La mía fue, y es algo que nunca deja de asombrar a las personas a quienes se lo explico, una infancia feliz. Durante los primeros meses pasé mucho tiempo en el confín del jardín, llorando hasta vomitar y gritando palabrotas a los niños del vecindario que intentaban trabar amistad conmigo. Pero los niños son seres pragmáticos y siempre se las ingenian para salir vivitos y coleando de infiernos mucho peores que la orfandad; yo no podía seguir resistiéndome al hecho de que mis padres no fueran a regresar y a los miles de cosas llenas de vida que me rodeaban: a Emma, la vecinita de al lado, asomándose por la verja para invitarme a jugar con ella, a mi nueva bicicleta roja refulgiendo bajo el sol o a los gatitos semisalvajes del cobertizo del jardín, todos ellos aguardando con insistencia a que despertara de mi letargo y saliera de nuevo a jugar. Pronto descubrí que no puedes malgastar tu vida dedicándote a echar de menos lo que has perdido.
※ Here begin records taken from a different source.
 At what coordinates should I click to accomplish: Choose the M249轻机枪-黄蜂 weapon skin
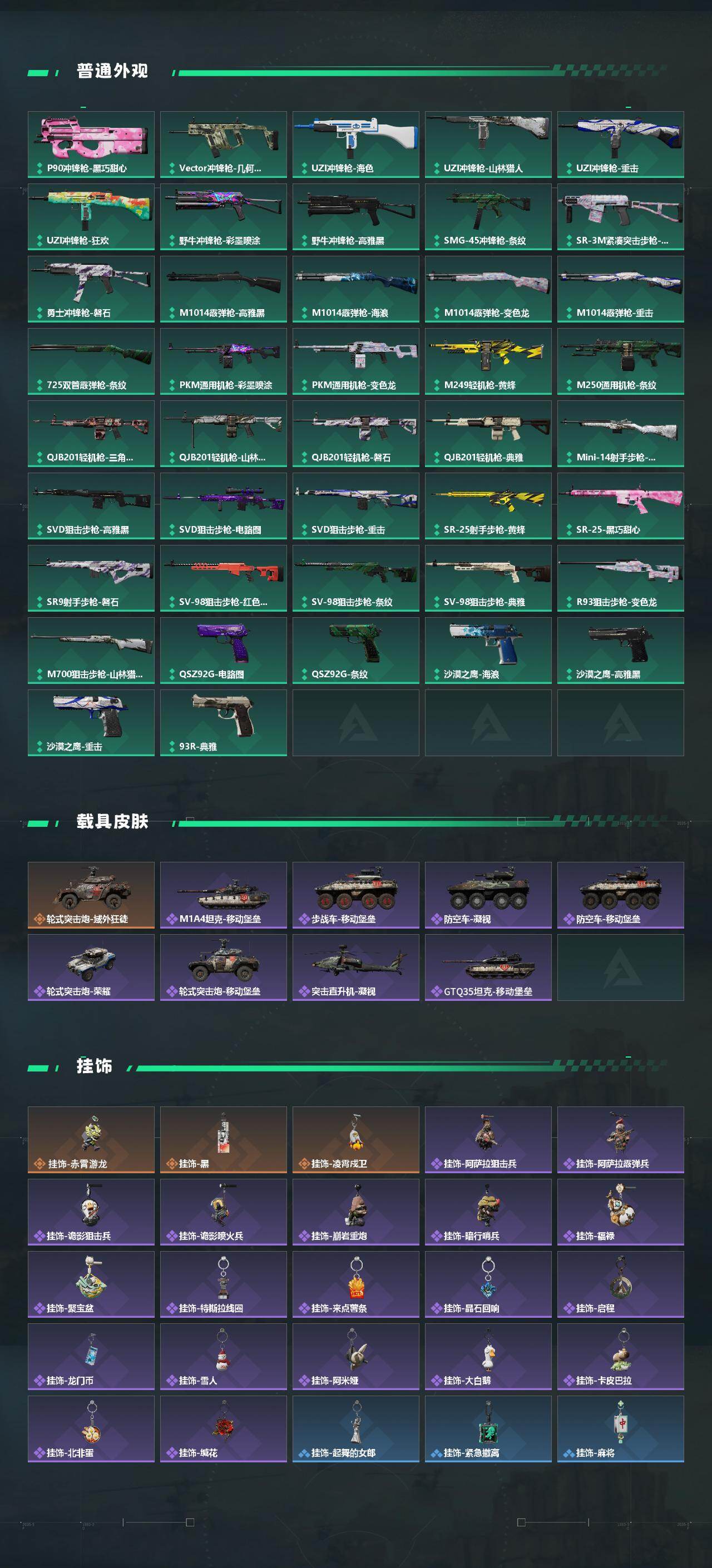coord(488,361)
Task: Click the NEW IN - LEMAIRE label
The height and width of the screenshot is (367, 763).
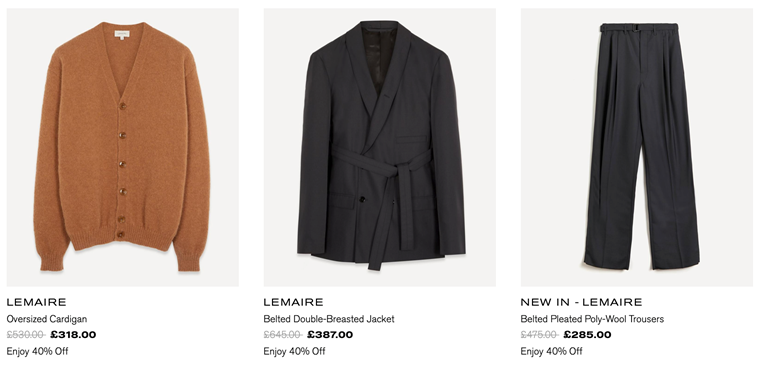Action: [581, 302]
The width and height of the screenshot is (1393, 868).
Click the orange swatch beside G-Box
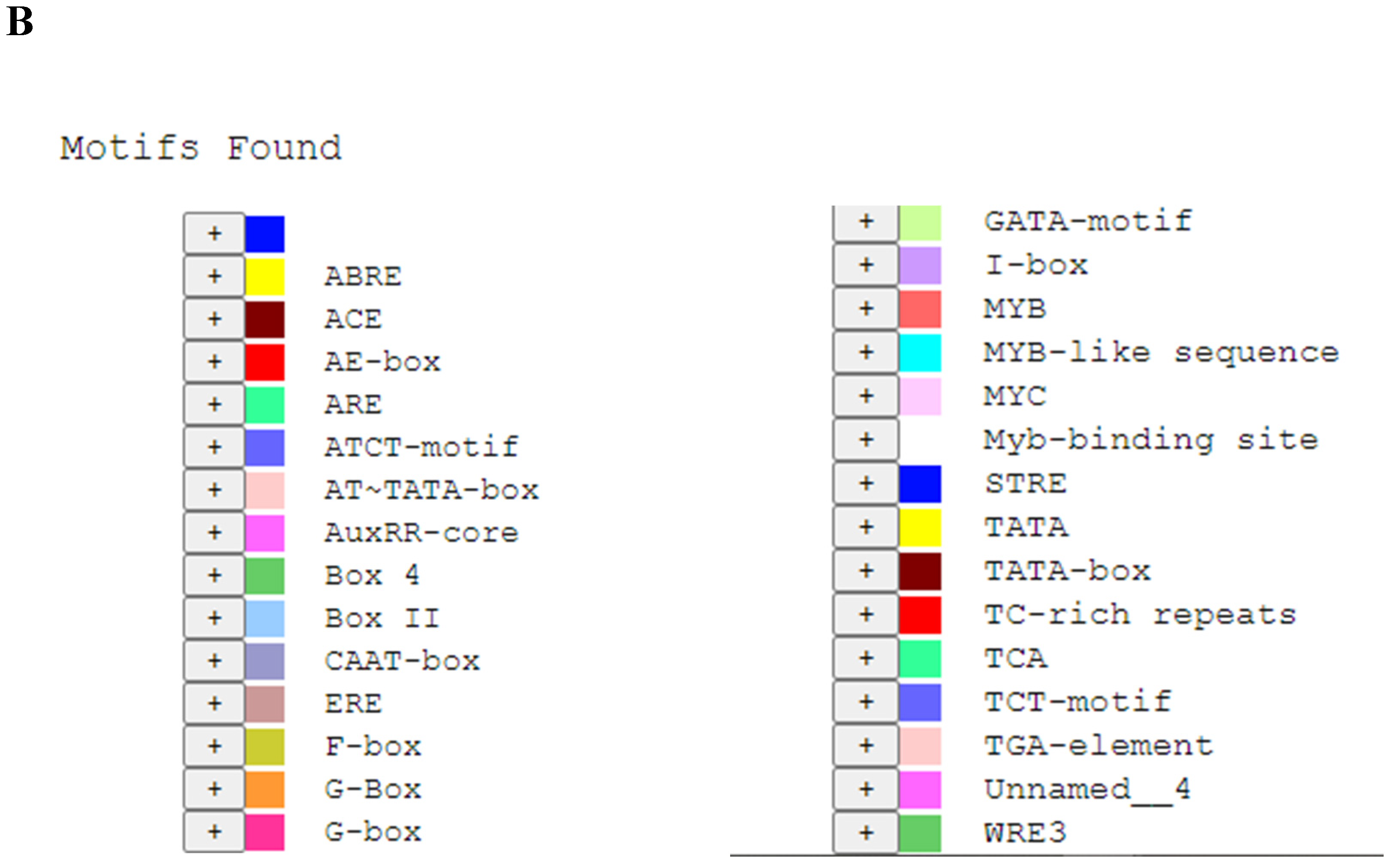(265, 790)
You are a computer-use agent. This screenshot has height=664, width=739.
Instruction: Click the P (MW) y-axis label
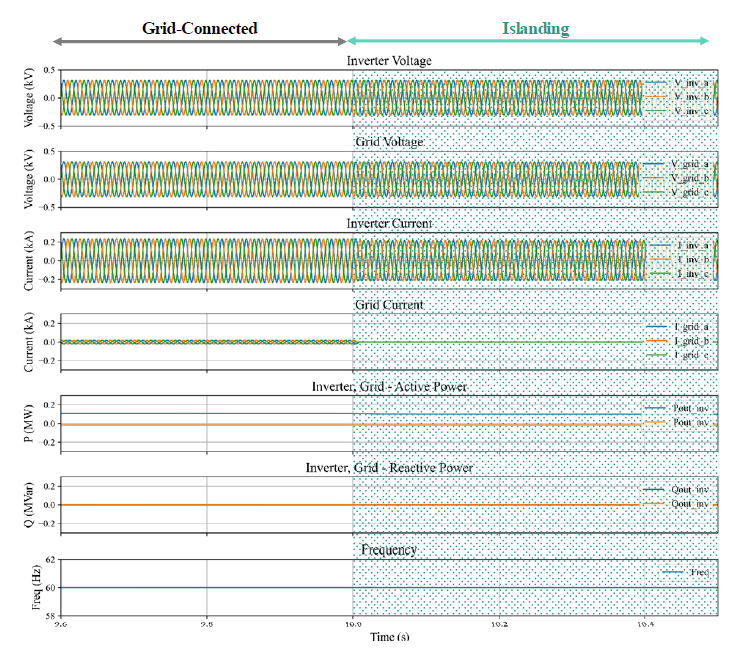40,424
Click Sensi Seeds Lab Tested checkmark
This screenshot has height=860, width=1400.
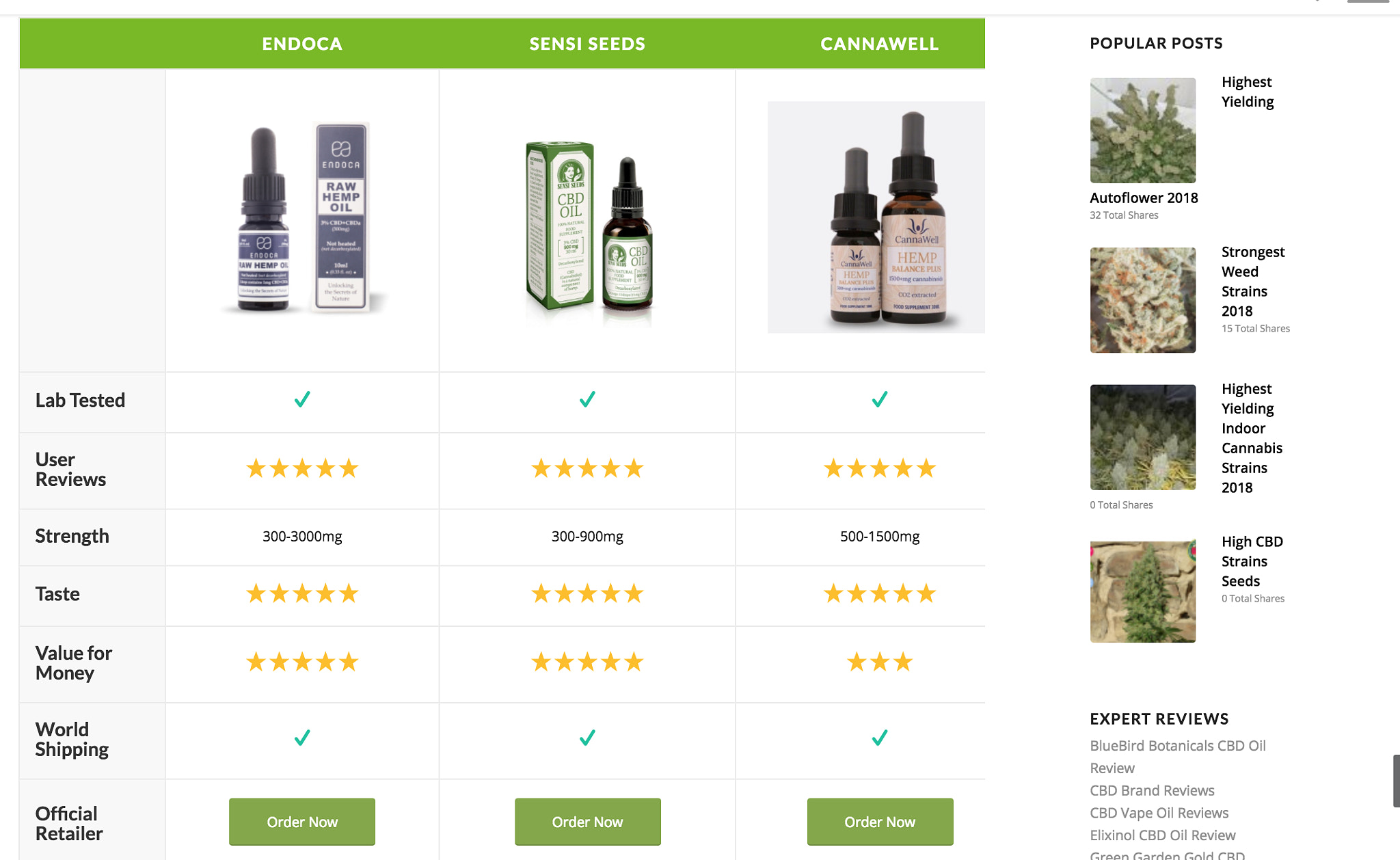coord(587,399)
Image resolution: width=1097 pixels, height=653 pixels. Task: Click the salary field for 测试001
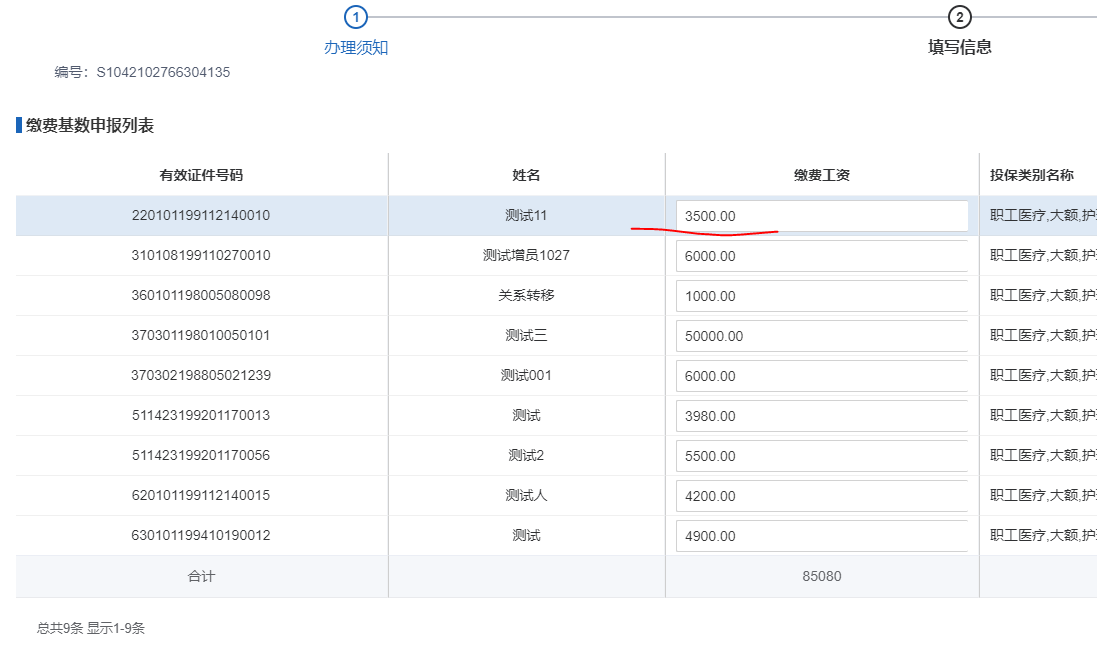821,376
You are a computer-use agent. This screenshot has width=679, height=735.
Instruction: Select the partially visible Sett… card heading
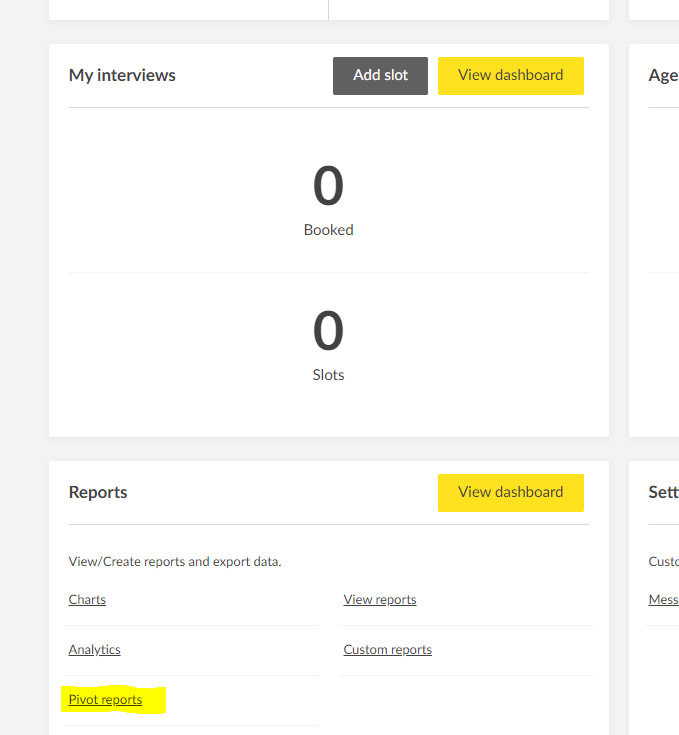pos(663,493)
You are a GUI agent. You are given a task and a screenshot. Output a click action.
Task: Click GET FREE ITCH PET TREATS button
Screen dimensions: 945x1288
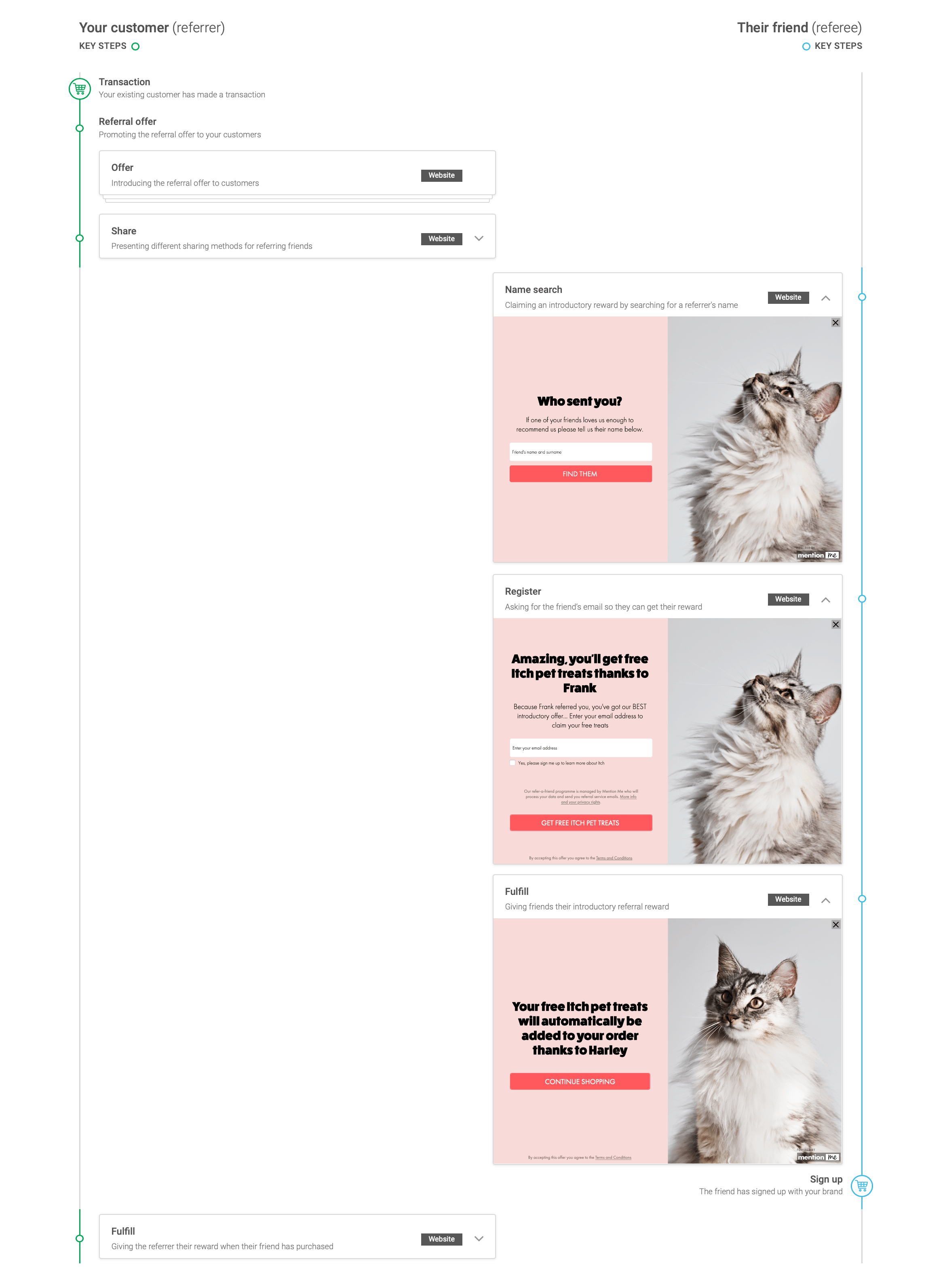coord(580,824)
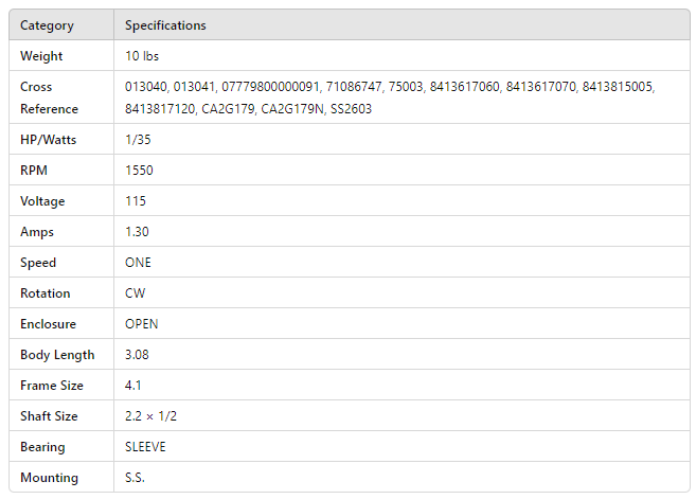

Me acostumbré a una nostalgia equivalente a la metadona (menos adictiva, menos obvia y menos capaz de volverte loca): echaba de menos lo que nunca había tenido. Cuando mis nuevos compañeros de clase y yo comprábamos barritas de chocolate Curly Wurly en la tienda, reservaba la mitad de la mía para mi hermana imaginaria (las guardaba en la parte inferior de mi armario, donde acababan por convertirse en un pringue que se me enganchaba a las suelas de los zapatos), y dejaba espacio en la cama de matrimonio para ella cuando ni Emma ni ninguna otra amiga se quedaba a pasar la noche. Cuando el asqueroso de Billy MacIntyre se sentaba en el pupitre de detrás del mío en la escuela y me pegaba los mocos en la falda, mi hermano imaginario le zurraba hasta que yo aprendí a defenderme por mí misma. En mi mente, los adultos nos admiraban, tres cabezas oscuras idénticas alineadas, y exclamaban: «¡Vaya, es innegable que son familia! Son como tres gotas de agua».